## Check node unit for LDPC decoders based on one-hot data representation of messages

O. Boncalo<sup> $\boxtimes$ </sup>, A. Amaricai, V. Savin, D. Declercq and F. Ghaffari

A novel check node unit architecture for low-density parity check (LDPC) decoders, which avoids the usage of carry-based comparators for the computation of the required first and second minimum values, is presented. It relies on a one-hot representation of the input messages' magnitude, obtained by q-to- $2^q$  decoders. The two minimums are computed using an OR tree and a modified leading zero counter. The proposed architecture is imprecise, as the second minimum is not computed correctly when it is equal to the first one. The implementation results and the analysis of the error correction capability show that the proposed imprecise unit is highly suited for high rate LDPC codes; it presents up to 30% better hardware cost, a higher working frequency, while the loss of the decoding capability is negligible with respect to standard implementations.

*Introduction:* low-density parity check (LDPC) codes have been widely adopted in many communication and storage systems, because of their excellent performance under iterative message passing algorithms, such as the belief propagation [1] or the min-sum (MS) decoders [2]. For wired transmissions or storage systems, high-throughput decoders for high rate LDPC codes are often used, and the target throughput requirements (from 10 to 30 Gbit/s [3]) must be achieved with low-complexity decoders.

● ● ●

## Required tasks
**a.** Please reproduce the LDPC check node text word for word, beginning at the words "A novel check" and stopping after "to standard implementations.".
**b.** Decide whether each statement agrees with the LDPC check node text. Give yes or no for each and quote the words from the text that settle it.
(i) The two minimums are found with an OR tree and a modified leading zero counter.
(ii) The second minimum is computed correctly in every case.
(iii) The proposed unit is highly suited for low rate LDPC codes.

## Provided data
● ● ●

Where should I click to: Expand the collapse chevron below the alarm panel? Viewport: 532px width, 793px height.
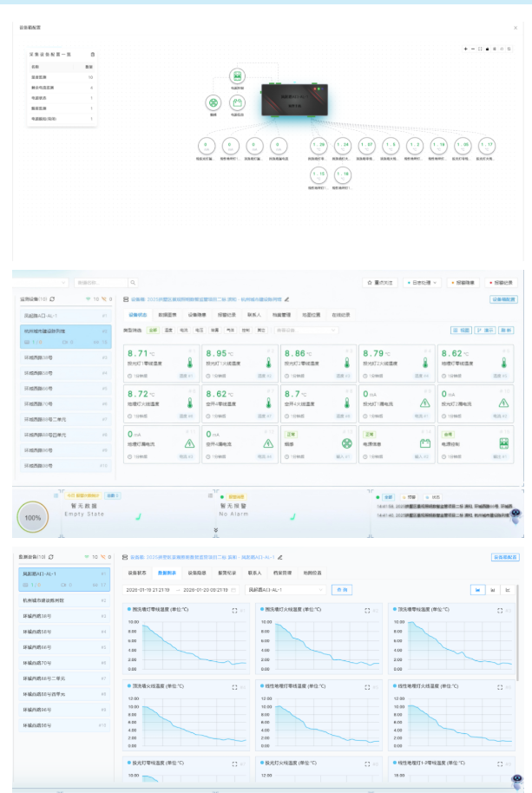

● ● ●

## Answers per task
**a.**
A novel check node unit architecture for low-density parity check (LDPC) decoders, which avoids the usage of carry-based comparators for the computation of the required first and second minimum values, is presented. It relies on a one-hot representation of the input messages' magnitude, obtained by q-to- $2^q$  decoders. The two minimums are computed using an OR tree and a modified leading zero counter. The proposed architecture is imprecise, as the second minimum is not computed correctly when it is equal to the first one. The implementation results and the analysis of the error correction capability show that the proposed imprecise unit is highly suited for high rate LDPC codes; it presents up to 30% better hardware cost, a higher working frequency, while the loss of the decoding capability is negligible with respect to standard implementations.

**b.**
(i) Yes: "The two minimums are computed using an OR tree and a modified leading zero counter."
(ii) No: "the second minimum is not computed correctly when it is equal to the first one."
(iii) No: "the proposed imprecise unit is highly suited for high rate LDPC codes"